SOURCE DOCUMENT -
Religion to be required at Harvard

While Notre Dame students are no strangers to required classes in religion, Harvard students will face a similar requirement for the first time in quite a while - a move which brings to light the growing importance of religious studies in American universities.

On Oct. 4, CNN reported that a faculty committee recommendation at Harvard University proposed requirements for undergraduates be expanded to include a course in "reason and faith." The "surprisingly bold recommendation," as CNN reported, aims to broaden Harvard's core curriculum, whose narrow academic focus has been criticized in recent years.

Notre Dame has traditionally emphasized the importance of religious inquiry in undergraduate formation, most noted in the two theology requirements undergraduates must fulfill before graduation.

Taking into account the inclusion of religion in the core curricula of other Ivy League schools like Columbia and Dartmouth, Harvard's reintroduction of religious material seems part of a possible trend amongst secular schools.

But while Harvard's new classes include material on religion, its focus seems slightly different from that of a religiously affiliated institution like Notre Dame, said theology department chair John Cavadini.

While Harvard's faculty recommendation calls for courses such as Religion and Democracy, Darwinism, or "Why Americans Love God and Europeans Don't," Notre Dame's required courses focus instead on "faith seeking understanding," he said.

"Instead of studying religion as if it were an object, we try to rearticulate it, to understand the parts of faith - articulating a tradition based in faith," Cavadini said.

As far as the approach to religion is concerned, secular schools and Catholic institutes like Notre Dame seem to regard religion differently.

If secular institutions regard religion as a cultural artifact to examine and rationalize, questions of personal faith may not be appropriate for their classrooms, Cavadini said.

At Notre Dame, "the theology class subject is God," he said. "Questions about students' own faith are legitimate, they help students have a sophisticated understanding about what faith teaches."

In a telephone interview with CNN, Harvard philosophy professor Alison Simmons said "as academics in a university we don't have to confront religion if we're not religious, but in the world they [students] will have to."

Cavadini explained the difference between the secular and religious approach in response to Simmons' quote.

"The way the sentence is set up implies religion is an uncomfortable reality we have to confront, to make sense of the irrational," he said. "We don't use the language of 'confronting' religion here. We talk about a dialect between faith and reason. You don't have to leave your faith at the door to be reasonable, it's not baggage that remains outside of the classroom. You can think within the faith commitment."

According to the University-approved rationale for the core requirements of theology, the primary goal of these courses is to "contribute to a student's disciplined reflection on what it means to think about God, God's revelation, and everything else in light of God's revelation."

GIVEN ENTRIES -

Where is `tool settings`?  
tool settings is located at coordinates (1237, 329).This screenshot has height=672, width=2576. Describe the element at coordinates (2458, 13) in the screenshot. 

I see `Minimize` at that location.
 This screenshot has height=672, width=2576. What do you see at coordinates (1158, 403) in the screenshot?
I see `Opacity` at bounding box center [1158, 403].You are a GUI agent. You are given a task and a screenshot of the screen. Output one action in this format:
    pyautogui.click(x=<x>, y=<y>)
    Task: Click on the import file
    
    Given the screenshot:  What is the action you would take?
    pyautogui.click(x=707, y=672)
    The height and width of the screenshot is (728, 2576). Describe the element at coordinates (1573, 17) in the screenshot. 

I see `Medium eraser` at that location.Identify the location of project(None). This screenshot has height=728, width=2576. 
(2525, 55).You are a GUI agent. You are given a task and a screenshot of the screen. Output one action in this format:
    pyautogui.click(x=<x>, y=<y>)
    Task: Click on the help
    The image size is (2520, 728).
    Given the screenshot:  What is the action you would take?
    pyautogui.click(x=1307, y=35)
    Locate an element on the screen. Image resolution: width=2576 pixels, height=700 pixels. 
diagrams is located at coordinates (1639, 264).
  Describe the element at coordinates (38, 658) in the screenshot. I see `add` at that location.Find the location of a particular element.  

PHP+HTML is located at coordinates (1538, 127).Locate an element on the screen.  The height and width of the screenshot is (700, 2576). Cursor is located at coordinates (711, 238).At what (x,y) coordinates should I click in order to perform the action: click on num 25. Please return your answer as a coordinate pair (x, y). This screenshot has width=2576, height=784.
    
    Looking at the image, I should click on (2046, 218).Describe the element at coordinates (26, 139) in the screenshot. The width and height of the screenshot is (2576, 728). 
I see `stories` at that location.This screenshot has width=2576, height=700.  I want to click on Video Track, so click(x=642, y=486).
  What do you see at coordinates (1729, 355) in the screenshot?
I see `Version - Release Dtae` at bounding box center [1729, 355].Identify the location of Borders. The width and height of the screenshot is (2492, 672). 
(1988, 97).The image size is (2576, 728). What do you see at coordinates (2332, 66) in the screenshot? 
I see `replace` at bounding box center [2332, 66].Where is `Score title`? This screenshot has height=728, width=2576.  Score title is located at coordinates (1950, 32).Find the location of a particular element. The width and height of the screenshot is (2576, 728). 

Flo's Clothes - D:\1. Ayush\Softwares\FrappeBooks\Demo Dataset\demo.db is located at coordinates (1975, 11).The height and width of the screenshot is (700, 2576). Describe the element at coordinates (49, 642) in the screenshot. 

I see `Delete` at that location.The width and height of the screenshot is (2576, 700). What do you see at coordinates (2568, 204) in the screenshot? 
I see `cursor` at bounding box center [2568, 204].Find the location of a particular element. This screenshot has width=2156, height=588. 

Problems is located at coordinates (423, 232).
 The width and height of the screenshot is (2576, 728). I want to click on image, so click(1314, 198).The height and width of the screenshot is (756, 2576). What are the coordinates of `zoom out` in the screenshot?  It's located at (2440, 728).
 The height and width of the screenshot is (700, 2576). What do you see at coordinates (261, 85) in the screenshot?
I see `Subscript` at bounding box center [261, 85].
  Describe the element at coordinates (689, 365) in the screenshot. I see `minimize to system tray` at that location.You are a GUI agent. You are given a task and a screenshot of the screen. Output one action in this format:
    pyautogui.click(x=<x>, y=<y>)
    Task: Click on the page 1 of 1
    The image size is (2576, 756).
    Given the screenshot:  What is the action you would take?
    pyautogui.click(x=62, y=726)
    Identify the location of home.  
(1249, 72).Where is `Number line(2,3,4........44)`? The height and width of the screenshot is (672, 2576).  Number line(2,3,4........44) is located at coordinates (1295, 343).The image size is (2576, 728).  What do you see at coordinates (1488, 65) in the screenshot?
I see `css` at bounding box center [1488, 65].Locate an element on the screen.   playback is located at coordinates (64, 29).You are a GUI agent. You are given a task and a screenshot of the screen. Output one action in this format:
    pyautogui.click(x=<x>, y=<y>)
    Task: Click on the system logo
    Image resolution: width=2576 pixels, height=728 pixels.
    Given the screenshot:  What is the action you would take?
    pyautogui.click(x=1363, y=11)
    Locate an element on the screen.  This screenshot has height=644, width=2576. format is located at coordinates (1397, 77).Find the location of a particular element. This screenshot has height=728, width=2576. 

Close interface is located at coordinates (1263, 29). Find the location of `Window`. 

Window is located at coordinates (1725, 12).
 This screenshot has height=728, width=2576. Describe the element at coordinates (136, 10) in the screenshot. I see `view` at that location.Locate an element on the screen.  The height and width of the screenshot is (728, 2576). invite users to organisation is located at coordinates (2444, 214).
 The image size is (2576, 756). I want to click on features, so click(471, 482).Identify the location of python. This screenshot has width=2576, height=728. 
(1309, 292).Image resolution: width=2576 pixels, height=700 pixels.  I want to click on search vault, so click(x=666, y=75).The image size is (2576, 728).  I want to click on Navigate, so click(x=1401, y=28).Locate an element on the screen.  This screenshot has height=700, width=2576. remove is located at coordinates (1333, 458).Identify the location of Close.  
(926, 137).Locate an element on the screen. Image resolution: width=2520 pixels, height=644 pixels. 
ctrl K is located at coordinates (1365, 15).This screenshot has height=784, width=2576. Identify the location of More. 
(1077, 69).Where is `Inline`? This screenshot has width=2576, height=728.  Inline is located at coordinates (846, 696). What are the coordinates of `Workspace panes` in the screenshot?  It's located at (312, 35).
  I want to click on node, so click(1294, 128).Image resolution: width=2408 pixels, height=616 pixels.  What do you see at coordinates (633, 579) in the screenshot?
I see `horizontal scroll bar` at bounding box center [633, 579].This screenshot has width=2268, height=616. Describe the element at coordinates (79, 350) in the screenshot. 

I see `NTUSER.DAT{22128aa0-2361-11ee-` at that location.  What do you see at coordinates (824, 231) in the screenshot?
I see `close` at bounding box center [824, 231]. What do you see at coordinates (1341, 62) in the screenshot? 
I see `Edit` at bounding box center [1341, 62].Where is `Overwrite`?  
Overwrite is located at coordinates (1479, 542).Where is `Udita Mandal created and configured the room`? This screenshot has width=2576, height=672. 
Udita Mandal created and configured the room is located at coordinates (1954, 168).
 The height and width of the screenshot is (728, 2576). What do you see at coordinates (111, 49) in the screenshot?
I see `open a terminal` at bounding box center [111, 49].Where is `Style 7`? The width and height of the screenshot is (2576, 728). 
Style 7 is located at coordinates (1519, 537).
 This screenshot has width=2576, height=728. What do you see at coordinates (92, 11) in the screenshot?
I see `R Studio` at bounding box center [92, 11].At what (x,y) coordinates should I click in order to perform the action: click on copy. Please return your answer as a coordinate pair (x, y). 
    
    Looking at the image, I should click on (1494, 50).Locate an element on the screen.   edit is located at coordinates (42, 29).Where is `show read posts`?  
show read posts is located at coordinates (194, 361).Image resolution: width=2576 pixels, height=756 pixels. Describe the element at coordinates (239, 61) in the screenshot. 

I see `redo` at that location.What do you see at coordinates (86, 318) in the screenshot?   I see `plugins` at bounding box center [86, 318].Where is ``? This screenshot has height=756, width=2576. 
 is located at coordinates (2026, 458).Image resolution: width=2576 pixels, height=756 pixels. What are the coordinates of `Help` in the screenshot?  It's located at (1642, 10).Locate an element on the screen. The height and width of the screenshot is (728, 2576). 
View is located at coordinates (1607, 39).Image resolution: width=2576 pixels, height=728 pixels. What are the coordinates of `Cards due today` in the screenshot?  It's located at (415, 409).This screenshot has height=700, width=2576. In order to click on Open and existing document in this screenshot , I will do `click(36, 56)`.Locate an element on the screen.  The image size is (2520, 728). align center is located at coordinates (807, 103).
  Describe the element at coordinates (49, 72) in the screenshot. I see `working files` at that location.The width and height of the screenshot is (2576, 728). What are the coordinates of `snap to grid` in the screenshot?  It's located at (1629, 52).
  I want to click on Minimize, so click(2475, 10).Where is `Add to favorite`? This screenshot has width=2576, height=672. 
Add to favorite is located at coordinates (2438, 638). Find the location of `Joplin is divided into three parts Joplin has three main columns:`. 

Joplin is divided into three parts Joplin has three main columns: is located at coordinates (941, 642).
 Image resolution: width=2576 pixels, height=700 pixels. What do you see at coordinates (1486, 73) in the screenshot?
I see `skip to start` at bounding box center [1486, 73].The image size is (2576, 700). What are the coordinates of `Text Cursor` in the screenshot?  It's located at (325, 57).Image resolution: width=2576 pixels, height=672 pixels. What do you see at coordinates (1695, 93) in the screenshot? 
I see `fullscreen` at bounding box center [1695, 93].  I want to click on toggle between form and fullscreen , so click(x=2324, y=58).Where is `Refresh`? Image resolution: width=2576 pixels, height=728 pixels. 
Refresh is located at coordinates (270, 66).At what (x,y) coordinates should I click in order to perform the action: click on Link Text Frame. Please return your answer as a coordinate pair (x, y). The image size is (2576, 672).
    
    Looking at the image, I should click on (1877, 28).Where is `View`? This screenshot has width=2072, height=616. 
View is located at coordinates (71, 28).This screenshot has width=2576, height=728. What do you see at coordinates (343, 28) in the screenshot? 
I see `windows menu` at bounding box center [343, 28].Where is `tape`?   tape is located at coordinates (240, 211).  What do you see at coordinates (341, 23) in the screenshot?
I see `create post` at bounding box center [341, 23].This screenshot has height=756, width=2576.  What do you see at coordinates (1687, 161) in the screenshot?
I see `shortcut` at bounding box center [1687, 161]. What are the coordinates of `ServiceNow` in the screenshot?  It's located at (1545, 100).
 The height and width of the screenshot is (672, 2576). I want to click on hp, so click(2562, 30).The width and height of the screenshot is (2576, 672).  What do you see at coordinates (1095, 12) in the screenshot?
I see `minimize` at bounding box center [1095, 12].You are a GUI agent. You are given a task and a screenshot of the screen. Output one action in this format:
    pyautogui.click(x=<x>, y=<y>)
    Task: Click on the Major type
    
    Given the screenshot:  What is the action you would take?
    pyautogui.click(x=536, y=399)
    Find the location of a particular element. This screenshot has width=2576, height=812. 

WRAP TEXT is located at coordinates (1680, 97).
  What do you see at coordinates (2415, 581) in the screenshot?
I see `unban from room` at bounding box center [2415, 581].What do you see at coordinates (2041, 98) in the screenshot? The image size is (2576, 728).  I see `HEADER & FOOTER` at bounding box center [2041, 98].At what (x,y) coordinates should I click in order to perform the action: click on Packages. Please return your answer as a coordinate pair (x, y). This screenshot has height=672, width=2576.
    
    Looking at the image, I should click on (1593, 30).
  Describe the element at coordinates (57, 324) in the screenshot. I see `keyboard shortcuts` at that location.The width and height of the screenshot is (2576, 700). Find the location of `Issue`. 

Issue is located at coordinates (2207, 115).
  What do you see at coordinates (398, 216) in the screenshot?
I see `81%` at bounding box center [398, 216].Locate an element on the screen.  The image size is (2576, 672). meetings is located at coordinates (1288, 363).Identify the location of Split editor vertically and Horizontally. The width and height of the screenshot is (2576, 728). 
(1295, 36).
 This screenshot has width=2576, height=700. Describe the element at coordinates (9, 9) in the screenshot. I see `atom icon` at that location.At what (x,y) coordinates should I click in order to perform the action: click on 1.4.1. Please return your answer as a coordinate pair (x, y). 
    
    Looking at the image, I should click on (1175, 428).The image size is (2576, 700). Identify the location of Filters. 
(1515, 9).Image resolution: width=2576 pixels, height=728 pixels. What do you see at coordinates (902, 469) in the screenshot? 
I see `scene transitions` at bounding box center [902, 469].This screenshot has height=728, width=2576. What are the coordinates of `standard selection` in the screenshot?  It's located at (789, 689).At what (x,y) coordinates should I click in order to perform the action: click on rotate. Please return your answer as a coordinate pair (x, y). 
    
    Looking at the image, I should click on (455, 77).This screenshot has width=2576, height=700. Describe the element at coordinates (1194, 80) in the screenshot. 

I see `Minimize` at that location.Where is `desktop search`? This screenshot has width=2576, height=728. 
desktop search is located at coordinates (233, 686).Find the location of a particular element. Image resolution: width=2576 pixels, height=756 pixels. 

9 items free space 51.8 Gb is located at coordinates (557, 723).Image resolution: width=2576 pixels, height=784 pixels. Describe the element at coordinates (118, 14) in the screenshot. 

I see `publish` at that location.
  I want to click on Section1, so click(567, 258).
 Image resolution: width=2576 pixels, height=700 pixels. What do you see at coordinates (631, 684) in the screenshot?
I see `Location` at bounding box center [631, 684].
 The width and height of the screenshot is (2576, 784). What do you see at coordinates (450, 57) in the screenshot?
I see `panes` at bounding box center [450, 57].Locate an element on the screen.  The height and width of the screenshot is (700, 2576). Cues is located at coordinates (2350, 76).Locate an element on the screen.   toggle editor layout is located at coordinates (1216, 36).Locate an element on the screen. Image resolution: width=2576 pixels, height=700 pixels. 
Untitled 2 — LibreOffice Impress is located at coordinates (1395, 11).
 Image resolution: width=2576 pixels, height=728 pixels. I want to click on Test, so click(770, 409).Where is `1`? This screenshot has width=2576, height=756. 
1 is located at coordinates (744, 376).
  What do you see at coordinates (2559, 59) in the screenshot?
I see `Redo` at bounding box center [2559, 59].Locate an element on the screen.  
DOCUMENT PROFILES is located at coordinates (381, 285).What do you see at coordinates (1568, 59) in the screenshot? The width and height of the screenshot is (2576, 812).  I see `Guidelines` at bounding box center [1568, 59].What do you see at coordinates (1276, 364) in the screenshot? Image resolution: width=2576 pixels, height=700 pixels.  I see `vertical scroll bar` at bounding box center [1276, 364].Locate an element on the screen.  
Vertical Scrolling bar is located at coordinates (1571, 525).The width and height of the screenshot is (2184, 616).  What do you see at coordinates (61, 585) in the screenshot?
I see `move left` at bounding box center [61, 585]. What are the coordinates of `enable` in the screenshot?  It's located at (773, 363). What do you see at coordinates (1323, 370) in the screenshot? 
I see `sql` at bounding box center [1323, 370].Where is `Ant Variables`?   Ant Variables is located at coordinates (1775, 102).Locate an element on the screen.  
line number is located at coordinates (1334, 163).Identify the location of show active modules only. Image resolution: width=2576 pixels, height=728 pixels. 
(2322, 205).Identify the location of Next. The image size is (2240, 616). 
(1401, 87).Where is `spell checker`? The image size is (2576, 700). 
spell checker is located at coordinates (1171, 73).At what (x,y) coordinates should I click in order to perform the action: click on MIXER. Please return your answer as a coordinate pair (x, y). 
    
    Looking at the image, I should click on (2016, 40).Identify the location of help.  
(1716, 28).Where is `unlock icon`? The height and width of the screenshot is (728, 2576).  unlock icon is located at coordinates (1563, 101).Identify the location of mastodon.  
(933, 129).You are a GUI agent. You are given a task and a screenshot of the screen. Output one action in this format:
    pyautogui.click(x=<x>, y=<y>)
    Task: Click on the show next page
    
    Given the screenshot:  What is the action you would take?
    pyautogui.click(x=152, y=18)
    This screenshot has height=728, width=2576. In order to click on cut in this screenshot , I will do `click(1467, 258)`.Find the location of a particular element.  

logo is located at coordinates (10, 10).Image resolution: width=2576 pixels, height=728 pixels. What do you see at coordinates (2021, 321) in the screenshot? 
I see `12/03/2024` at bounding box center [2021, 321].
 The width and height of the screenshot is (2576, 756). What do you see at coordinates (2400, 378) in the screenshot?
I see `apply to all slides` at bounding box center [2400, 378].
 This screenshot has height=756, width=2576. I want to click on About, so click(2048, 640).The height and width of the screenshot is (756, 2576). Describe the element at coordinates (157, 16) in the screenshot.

TASKS AND EXERCISES -
1) In the article on Harvard's religion requirement, how many theology requirements must Notre Dame undergraduates fulfill before graduation?
2) Write out the passage of the Harvard article starting at "As far as the" and ending at "to Simmons' quote.".

EXERCISE RESULTS -
1) Two

2)
As far as the approach to religion is concerned, secular schools and Catholic institutes like Notre Dame seem to regard religion differently.

If secular institutions regard religion as a cultural artifact to examine and rationalize, questions of personal faith may not be appropriate for their classrooms, Cavadini said.

At Notre Dame, "the theology class subject is God," he said. "Questions about students' own faith are legitimate, they help students have a sophisticated understanding about what faith teaches."

In a telephone interview with CNN, Harvard philosophy professor Alison Simmons said "as academics in a university we don't have to confront religion if we're not religious, but in the world they [students] will have to."

Cavadini explained the difference between the secular and religious approach in response to Simmons' quote.